# [Consigne 1]
Mettez à jour la liste en commençant à la ligne qui contient « Where should I click to: Click the 12°C » et en terminant à la fin de la liste : remplacez « temperature label » par « temperature value » sans rien modifier d'autre. Ne reproduisez que ces lignes, en omettant les images.

Célébrer Napoléon, le commémorer, lui rendre hommage et les honneurs qui vont avec ; l’ignorer, le condamner, l’effacer et même l’annuler de l’histoire… À chacun sa sémantique, son point de vue et ses arguments. 200 ans après sa mort, Napoléon Bonaparte continue de faire parler de lui, tant en bien qu’en mal. À l’heure où la « woke and cancel culture » ont le vent en poupe, la question du bicentenaire de sa mort a fait couler beaucoup d’encre partout en Europe. Mais qu’en est-il de l’Italie, pierre angulaire des succès militaires du plus célèbre des générales corse ?
Quelques célébrations discrètes mais notables à Rome et sur l'île d'Elbe
Personnalité ambivalente et contrastée, le passage de Napoléon Bonaparte dans l’histoire contemporaine italienne a laissé une trace indélébile. Pour autant, on ne peut pas dire que le bicentenaire ait donné lieu à des commémorations ou des célébrations comparables à celles qui se sont déroulées en France le 5 mai 2021. Réalisée à l’occasion du bicentenaire de la mort de Napoléon Bonaparte, la rétrospective « Napoléon et le mythe de Rome » revient sur la relation qu’entretenait le général français avec la Cité Éternelle. L’exposition revient notamment sur l’annexion de Rome par l’Empire entre 1809 et 1814.

# [Liste fournie]
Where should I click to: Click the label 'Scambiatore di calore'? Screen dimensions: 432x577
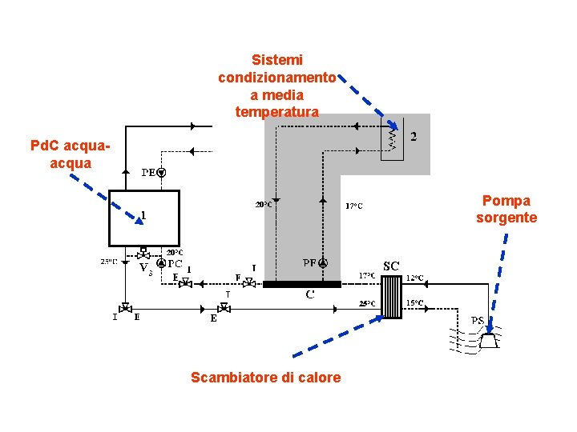[x=265, y=378]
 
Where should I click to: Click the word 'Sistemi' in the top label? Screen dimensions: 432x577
[x=276, y=60]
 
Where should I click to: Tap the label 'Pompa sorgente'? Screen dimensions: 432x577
[x=506, y=209]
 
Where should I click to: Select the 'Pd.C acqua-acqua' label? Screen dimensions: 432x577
[x=70, y=154]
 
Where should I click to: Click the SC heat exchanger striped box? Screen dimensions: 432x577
[x=391, y=295]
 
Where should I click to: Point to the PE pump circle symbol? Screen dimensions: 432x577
[x=161, y=172]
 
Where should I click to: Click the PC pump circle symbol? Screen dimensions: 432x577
[x=161, y=263]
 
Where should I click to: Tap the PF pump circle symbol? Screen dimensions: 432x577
[x=322, y=262]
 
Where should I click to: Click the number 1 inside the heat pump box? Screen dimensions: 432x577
[x=143, y=214]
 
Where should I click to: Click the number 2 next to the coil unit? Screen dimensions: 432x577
[x=414, y=137]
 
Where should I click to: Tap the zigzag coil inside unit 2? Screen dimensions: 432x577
[x=392, y=140]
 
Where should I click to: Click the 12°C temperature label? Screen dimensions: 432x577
[x=415, y=278]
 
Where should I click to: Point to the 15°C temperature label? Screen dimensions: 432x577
[x=415, y=302]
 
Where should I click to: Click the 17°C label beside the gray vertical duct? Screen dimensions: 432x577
[x=353, y=206]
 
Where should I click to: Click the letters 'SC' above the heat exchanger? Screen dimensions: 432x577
[x=391, y=266]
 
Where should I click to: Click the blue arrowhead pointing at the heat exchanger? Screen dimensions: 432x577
[x=378, y=316]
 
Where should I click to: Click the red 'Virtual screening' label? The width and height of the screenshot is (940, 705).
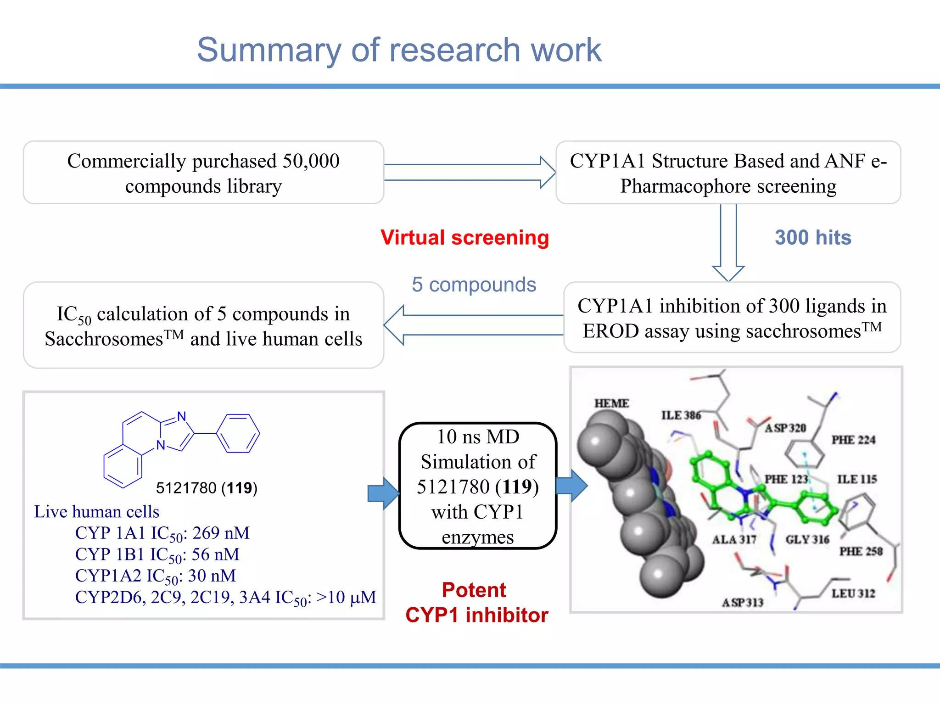coord(464,238)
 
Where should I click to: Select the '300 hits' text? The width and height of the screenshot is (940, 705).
coord(813,238)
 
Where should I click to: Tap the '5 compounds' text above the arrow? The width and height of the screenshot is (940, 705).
coord(474,285)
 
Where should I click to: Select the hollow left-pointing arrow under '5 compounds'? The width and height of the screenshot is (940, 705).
coord(473,325)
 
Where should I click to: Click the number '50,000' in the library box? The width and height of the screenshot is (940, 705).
coord(311,161)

# [Consigne 2]
Prolongez le texte sur le bicentenaire de Napoléon en Italie à partir de sa dernière phrase.

# [Résultat obtenu 1]
Where should I click to: Click the 12°C temperature value? Screen dimensions: 432x577
[x=415, y=278]
 
Where should I click to: Point to the 15°C temperature value? Screen dimensions: 432x577
[x=415, y=302]
 
Where should I click to: Click the 17°C label beside the gray vertical duct? Screen dimensions: 432x577
[x=353, y=206]
 
Where should I click to: Click the letters 'SC' above the heat exchanger? Screen dimensions: 432x577
[x=391, y=266]
 
Where should I click to: Click the blue arrowhead pointing at the heat exchanger? Screen dimensions: 432x577
[x=378, y=316]
 
Where should I click to: Click the red 'Virtual screening' label? The width and height of the screenshot is (940, 705).
coord(464,238)
 
Where should I click to: Select the '300 hits' text? The width and height of the screenshot is (940, 705).
coord(813,238)
 
Where should I click to: Tap the '5 compounds' text above the arrow? The width and height of the screenshot is (940, 705).
coord(474,285)
 
Where should I click to: Select the hollow left-pointing arrow under '5 compounds'? The width and height of the screenshot is (940, 705).
coord(473,325)
 
Where should I click to: Click the number '50,000' in the library box? The width and height of the screenshot is (940, 705).
coord(311,161)

# [Résultat obtenu 2]
Emmanuel Goût, passionné d’histoire napoléonienne installé à Moscou devait se rendre à Sainte-Hélène pour la commémoration du bicentenaire. Empêché par la situation sanitaire, et se trouvant à Rome, l’idée d’une célébration sur place fait vite son chemin en lui. Après quelques coups de fil, il parvient à rassembler une petite équipe de passionnés autour d’un évènement né de la spontanéité devant le musée Napoléon de Rome. Ils sont Canadiens, Espagnols, Français, Italiens et Russes et ont tous en commun « le désir de célébrer la mémoire d’un grand homme […] en échappant aux polémiques actuelles ainsi qu’au déni d’oubli ». La petite cérémonie débute à 17h47, heure à laquelle aurait été prononcée la mort de Napoléon Bonaparte. Sous la lecture des deux premiers paragraphes de L’âme de Napoléon de Léon Bloy ainsi que d’un passage de Il cinque maggio de Manzoni, Emmanuel Goût conclu l’événement avec le dépôt d’une gerbe ornée d’un grand « N » orange.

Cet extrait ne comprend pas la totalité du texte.